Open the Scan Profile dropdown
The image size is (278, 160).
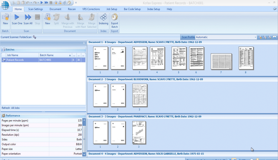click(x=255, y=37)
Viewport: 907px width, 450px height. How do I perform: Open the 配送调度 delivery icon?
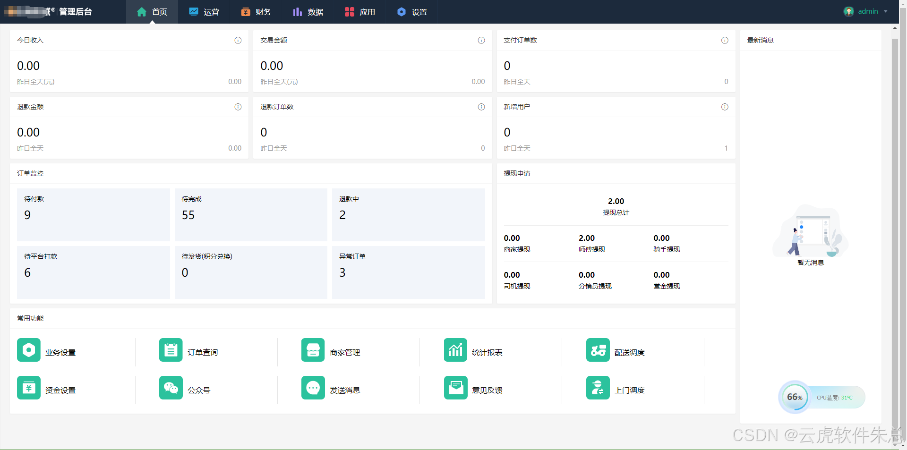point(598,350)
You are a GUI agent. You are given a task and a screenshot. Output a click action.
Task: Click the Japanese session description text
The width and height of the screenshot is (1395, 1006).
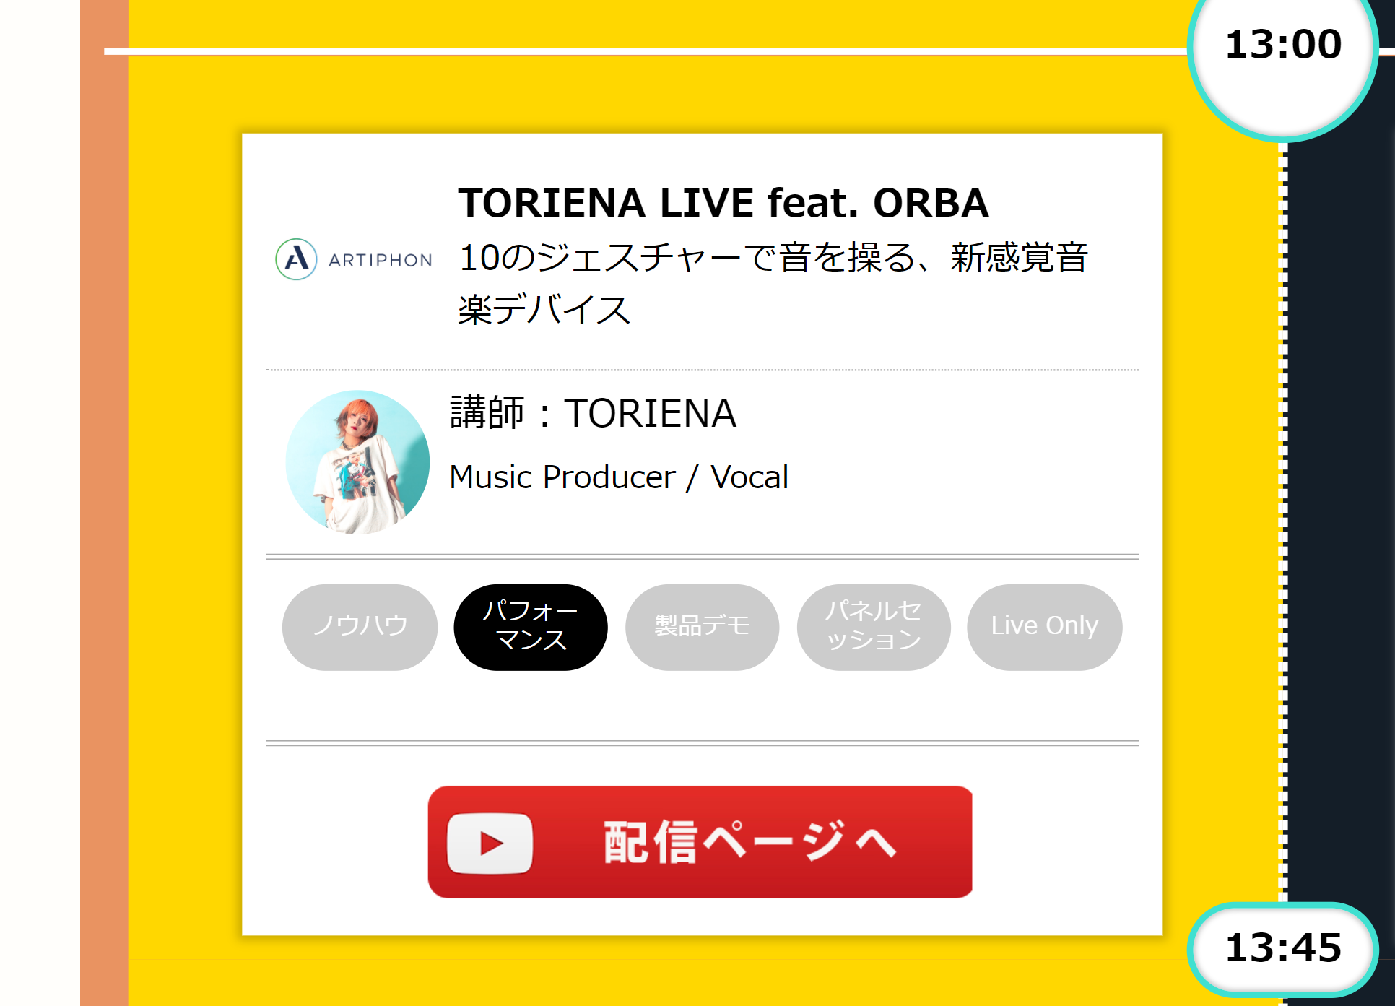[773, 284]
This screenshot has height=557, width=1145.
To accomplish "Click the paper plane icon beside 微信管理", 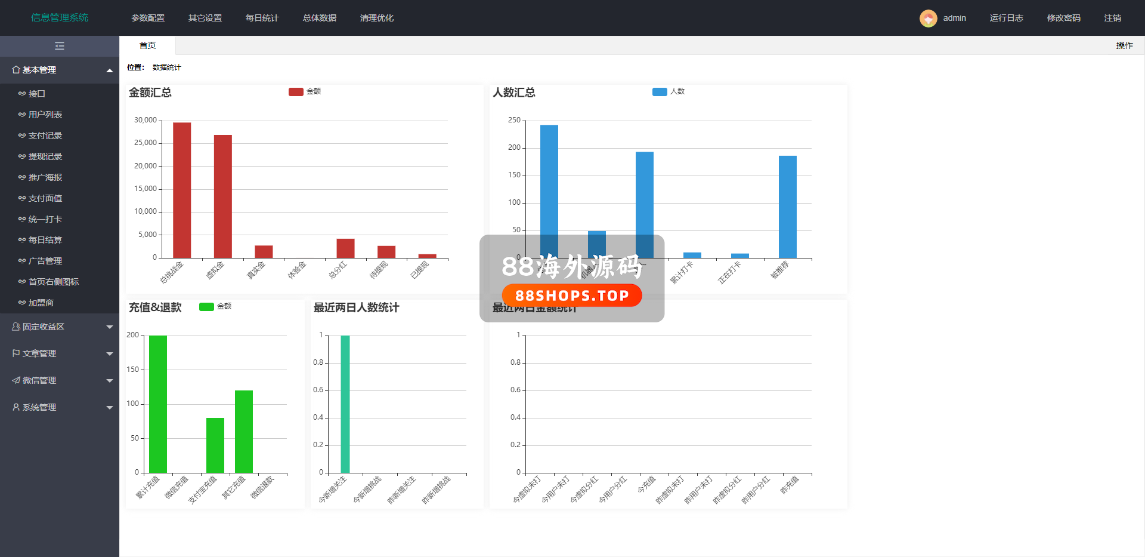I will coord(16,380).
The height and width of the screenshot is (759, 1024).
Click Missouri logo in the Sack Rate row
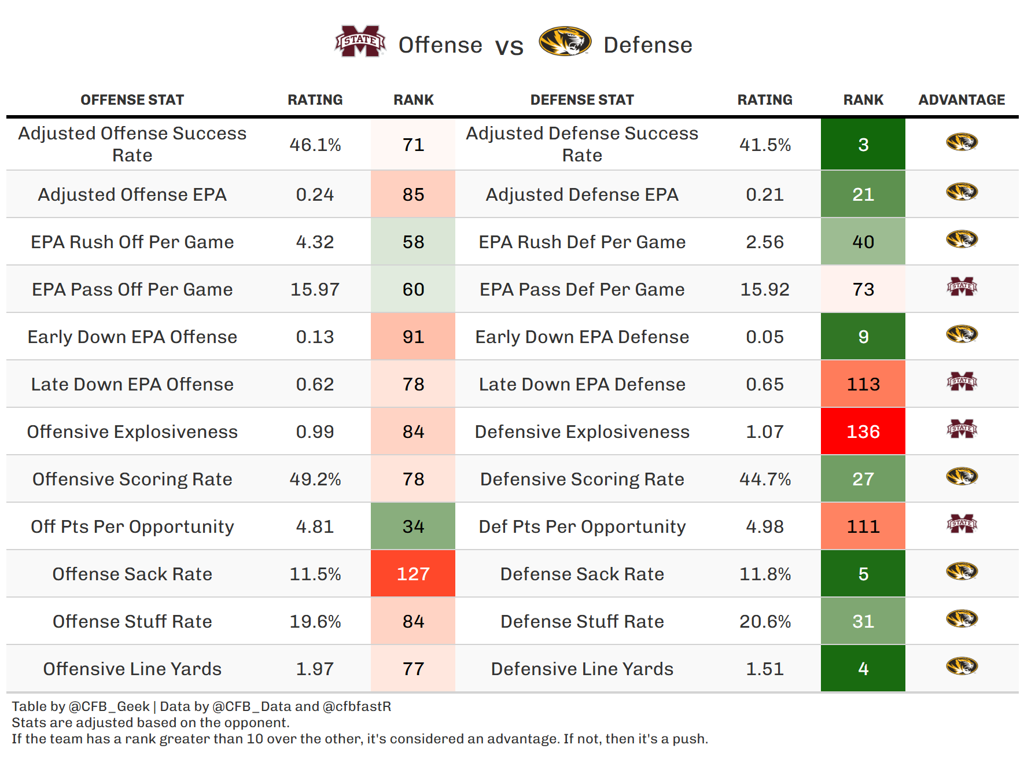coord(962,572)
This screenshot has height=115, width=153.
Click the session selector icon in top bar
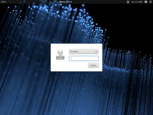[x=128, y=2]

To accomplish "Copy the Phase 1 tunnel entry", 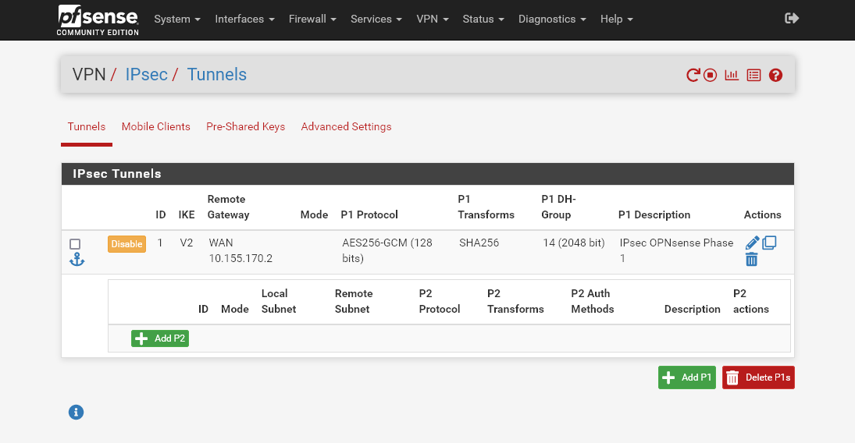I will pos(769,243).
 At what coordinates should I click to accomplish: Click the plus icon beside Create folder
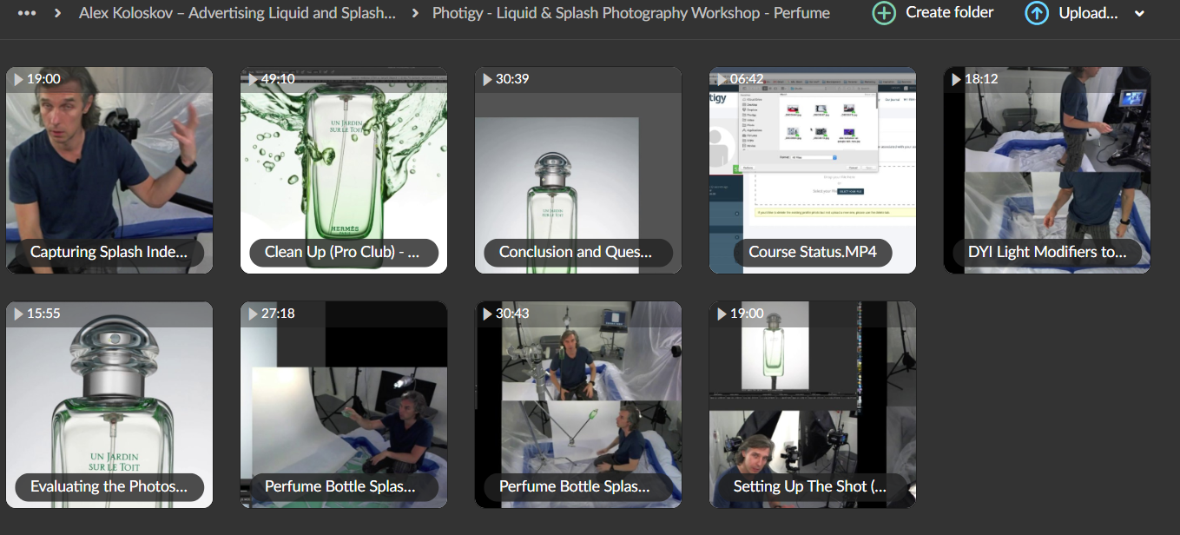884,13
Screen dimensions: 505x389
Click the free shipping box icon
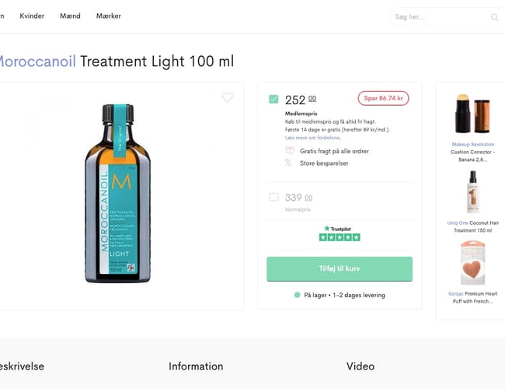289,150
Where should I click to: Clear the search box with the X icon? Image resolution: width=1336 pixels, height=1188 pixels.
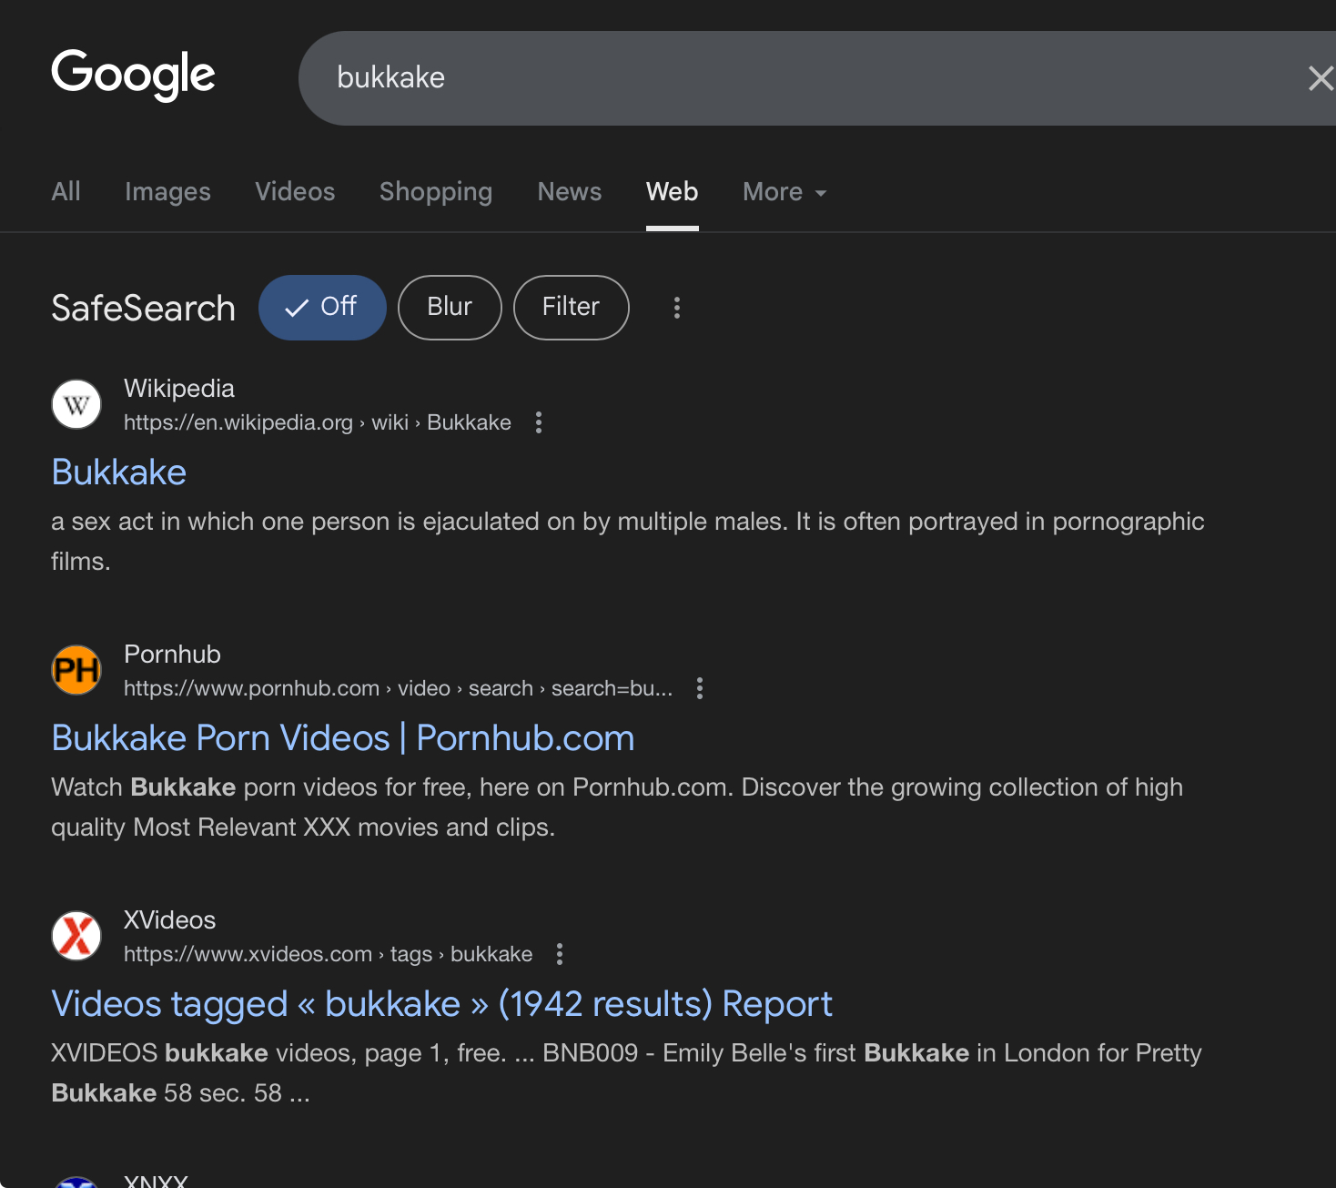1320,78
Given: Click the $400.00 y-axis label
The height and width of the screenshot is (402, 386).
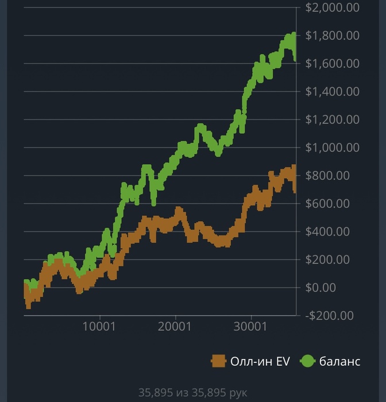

§

_TASK GOAL_. Search the preceding listing for "This", then copy every line that holds it.

_RESULT BELOW_.
This screenshot has height=557, width=1145.
This screenshot has height=115, width=153.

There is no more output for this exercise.